## Aim of the exercise
From the records that follow, copy every line that contains the word "section".

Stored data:
<<<<
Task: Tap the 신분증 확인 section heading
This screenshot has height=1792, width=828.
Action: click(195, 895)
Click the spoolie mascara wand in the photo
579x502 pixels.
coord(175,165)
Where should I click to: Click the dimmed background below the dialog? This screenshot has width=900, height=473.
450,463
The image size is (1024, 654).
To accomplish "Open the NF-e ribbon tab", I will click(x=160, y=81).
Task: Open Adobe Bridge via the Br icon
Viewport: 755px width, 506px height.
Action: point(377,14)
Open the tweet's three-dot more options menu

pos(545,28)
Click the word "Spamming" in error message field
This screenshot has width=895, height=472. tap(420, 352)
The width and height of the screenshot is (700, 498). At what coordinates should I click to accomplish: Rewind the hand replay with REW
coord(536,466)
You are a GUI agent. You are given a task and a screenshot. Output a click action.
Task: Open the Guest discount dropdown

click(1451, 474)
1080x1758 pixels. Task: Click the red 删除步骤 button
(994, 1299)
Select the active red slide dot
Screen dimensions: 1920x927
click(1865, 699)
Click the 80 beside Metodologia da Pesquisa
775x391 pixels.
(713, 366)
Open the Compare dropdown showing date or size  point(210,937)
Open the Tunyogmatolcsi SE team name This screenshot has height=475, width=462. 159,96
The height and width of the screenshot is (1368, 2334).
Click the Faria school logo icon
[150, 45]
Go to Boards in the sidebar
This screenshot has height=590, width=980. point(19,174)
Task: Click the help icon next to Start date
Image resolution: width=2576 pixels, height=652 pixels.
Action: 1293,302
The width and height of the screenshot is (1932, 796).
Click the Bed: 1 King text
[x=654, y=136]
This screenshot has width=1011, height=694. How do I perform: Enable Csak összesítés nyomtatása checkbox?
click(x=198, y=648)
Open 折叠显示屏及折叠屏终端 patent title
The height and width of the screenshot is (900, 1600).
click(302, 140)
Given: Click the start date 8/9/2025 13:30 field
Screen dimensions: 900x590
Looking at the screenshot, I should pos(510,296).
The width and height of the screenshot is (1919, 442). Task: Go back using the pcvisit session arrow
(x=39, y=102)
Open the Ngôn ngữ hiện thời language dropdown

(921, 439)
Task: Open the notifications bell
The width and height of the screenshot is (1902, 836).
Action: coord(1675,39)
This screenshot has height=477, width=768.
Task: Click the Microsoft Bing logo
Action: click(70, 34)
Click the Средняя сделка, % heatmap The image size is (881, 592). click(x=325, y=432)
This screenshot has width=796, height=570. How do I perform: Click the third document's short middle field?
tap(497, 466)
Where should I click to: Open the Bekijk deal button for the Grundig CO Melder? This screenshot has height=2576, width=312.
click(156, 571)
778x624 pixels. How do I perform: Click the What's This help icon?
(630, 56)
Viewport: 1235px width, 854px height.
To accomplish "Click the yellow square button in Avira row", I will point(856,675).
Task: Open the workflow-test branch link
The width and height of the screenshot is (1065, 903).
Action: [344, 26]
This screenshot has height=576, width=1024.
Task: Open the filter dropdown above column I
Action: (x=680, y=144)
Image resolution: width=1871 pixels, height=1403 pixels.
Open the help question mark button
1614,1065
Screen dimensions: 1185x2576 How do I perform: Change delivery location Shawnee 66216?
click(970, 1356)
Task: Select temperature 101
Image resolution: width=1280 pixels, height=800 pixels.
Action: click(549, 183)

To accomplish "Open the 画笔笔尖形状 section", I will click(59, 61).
>>>>
## Solution to the problem
Task: Tap the 신분증 확인 section heading
To accomplish "Open the 画笔笔尖形状 section", I will click(59, 61).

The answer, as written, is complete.